Why I’m trying this: It’s a new pattern some developers are experimenting with. Worth testing to see if it makes a difference.

Technical Implementation Details (click to expand)

While implementing this in Astro, I ran into a few specific hiccups:

Dynamic Meta Generation: Since this is a static site, all meta tags must be generated at build time. I updated my Astro layout to accept props for title, description, images, dates, and author. The layout then constructs both Open Graph tags and Twitter Cards from these props, ensuring consistency across all platforms.

Conditional Article Meta: Blog posts need article-specific meta tags (article:published_time, etc.) while regular pages don’t. I conditionally render these only when the type prop is set to “article”.

Absolute vs. Relative Paths: Open Graph and Twitter Card images require absolute URLs (e.g., https://...), not relative paths (/images/...). Relative paths work for browsers, but they break link previews and confuse external crawlers. I prepend the site domain to all image paths.

Tailwind CSS Opacity Conflict: I accidentally had both opacity-50 and opacity-100 classes applied simultaneously within my dynamic components. The fix was using a ternary operator to ensure only one class exists at render time.

JSON-LD Publisher Field: The Schema.org BlogPosting type benefits from a publisher field alongside author. Since this is a personal site, both point to me, but having both provides better entity recognition for LLMs.

What I’m Watching For

I’ve implemented these changes, but I’m not claiming victory yet. Here’s what I’ll be watching:

Do AI assistants summarize my site more accurately?
Do they pick up on the right expertise areas?
Does the bilingual structure confuse them less?
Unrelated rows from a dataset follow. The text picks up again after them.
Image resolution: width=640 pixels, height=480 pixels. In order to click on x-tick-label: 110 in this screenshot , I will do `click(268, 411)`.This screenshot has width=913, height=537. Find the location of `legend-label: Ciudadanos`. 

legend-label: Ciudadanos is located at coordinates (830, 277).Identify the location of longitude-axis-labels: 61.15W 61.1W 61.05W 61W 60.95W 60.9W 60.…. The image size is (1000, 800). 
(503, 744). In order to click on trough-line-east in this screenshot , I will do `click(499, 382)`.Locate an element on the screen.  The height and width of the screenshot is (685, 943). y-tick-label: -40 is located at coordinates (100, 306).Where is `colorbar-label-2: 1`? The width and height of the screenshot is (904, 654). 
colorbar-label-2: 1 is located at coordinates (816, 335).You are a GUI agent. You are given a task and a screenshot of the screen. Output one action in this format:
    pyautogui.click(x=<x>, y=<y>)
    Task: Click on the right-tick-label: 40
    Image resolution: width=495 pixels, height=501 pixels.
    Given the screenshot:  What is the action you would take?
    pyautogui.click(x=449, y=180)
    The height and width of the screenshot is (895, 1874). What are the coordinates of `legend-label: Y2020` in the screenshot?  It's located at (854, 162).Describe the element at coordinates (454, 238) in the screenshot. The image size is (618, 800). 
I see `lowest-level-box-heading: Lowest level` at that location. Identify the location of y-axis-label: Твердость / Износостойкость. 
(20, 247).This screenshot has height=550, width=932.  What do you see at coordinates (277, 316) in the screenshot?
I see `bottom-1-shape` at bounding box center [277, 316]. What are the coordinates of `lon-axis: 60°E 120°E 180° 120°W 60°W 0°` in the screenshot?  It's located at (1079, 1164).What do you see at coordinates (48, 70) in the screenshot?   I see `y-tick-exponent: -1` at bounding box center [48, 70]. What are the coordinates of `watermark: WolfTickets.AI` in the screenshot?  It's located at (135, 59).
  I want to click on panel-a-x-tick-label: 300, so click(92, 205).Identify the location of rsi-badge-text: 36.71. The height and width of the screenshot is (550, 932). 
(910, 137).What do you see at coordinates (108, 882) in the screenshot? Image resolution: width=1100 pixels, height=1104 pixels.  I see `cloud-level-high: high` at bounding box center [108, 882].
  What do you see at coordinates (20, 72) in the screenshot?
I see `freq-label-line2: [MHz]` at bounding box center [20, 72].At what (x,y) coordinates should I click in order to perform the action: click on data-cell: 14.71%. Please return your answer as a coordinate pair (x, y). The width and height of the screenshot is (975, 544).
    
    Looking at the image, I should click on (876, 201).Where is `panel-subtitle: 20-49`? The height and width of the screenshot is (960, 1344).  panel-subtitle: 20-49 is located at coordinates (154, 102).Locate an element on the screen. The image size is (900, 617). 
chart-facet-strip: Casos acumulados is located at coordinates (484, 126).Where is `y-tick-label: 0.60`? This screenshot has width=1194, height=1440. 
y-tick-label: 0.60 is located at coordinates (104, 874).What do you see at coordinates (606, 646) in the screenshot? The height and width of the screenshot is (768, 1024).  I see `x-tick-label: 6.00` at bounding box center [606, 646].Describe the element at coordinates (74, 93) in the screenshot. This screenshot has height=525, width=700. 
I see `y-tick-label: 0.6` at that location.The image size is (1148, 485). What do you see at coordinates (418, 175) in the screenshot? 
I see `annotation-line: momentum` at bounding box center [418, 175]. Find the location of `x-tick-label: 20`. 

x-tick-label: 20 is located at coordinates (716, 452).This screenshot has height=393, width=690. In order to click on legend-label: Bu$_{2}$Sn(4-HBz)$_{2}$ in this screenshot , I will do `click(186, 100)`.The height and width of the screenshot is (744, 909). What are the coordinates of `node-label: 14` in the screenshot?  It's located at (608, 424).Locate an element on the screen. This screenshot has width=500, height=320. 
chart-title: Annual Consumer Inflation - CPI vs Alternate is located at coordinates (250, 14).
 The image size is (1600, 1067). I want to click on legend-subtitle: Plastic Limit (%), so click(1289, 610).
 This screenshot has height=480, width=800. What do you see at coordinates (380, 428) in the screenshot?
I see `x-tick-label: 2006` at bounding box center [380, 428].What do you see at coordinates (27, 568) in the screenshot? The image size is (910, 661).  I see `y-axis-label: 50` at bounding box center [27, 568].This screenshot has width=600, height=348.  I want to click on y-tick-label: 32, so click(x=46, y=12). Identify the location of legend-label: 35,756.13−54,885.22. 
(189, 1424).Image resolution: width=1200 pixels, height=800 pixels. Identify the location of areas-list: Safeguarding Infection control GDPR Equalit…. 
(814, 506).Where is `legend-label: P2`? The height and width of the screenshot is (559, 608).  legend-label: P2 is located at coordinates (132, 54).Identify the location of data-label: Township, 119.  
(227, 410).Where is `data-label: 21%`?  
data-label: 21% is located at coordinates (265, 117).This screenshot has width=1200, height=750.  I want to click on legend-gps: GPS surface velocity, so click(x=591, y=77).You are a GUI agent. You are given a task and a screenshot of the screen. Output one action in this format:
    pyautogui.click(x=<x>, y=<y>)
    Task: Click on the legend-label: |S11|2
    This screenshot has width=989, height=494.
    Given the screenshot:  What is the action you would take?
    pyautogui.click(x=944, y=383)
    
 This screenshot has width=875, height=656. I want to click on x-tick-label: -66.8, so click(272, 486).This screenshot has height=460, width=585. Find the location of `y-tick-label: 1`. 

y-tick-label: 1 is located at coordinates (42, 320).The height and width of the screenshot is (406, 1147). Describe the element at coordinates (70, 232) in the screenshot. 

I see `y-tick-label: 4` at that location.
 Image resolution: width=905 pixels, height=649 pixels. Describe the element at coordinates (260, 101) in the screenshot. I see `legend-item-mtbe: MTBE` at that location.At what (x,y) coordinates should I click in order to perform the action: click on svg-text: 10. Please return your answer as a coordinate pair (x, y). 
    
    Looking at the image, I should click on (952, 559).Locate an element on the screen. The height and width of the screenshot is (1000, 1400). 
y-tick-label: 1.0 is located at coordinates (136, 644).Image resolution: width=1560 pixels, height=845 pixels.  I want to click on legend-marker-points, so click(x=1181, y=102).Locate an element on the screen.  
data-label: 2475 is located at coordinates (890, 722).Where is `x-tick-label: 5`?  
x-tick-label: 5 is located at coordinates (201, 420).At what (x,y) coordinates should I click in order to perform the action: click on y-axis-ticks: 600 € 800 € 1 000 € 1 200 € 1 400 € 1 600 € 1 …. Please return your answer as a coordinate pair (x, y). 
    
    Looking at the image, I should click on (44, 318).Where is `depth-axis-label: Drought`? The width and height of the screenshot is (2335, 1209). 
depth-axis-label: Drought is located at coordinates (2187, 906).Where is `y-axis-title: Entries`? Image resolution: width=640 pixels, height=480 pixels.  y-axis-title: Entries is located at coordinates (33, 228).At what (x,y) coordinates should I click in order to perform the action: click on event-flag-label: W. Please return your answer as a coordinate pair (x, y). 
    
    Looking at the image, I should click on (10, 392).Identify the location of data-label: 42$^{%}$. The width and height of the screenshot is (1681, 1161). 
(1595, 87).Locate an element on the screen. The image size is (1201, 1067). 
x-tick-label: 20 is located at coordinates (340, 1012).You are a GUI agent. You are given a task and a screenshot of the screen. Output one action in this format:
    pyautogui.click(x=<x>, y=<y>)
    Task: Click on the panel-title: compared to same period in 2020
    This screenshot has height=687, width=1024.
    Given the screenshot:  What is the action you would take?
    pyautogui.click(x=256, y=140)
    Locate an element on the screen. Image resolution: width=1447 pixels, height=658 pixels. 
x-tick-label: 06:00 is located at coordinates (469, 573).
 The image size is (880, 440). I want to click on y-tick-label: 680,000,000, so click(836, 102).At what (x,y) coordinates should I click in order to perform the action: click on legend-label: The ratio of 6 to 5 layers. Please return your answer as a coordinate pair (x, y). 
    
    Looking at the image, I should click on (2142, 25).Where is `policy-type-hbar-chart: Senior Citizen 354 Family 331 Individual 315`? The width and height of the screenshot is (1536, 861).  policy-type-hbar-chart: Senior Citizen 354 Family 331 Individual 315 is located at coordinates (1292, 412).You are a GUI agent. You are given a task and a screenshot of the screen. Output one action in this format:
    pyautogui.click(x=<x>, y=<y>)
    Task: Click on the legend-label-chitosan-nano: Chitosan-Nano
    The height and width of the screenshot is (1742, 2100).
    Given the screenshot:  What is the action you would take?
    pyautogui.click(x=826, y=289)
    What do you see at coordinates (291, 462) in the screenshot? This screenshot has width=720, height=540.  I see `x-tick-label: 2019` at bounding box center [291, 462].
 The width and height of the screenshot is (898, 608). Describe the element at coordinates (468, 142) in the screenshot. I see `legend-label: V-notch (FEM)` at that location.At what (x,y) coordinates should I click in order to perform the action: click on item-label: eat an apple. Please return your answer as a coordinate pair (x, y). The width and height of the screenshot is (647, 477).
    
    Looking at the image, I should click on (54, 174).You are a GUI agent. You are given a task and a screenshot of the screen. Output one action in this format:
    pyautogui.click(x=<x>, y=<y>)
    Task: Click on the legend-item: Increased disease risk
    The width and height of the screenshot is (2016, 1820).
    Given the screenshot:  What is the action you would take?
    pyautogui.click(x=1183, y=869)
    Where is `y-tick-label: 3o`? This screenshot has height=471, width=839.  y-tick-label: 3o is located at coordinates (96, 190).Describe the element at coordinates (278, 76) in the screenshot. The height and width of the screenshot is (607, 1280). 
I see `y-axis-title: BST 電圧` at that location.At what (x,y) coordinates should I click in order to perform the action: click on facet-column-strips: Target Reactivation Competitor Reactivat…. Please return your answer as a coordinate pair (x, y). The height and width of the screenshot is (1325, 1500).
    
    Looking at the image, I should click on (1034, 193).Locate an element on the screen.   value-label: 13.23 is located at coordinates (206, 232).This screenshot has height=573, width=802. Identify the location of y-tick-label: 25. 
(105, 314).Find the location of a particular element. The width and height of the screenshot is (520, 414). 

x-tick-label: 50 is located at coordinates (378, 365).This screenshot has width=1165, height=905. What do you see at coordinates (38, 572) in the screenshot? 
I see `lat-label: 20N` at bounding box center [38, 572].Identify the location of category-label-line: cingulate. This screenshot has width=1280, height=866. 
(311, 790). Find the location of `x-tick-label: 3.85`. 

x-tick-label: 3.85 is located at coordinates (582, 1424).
I’ll need to test over time and see what actually works. LLM behavior changes constantly, so what’s effective today might not be tomorrow.

Why This Matters

AI systems are becoming a primary way people discover content. I want my site to be understood correctly by these systems, not just by humans. That means paying attention to the metadata and structured data standards we’ve had for years—they might matter even more now.

This isn’t about gaming some algorithm. It’s about making sure when AI systems do crawl my site, they understand what I’m actually saying.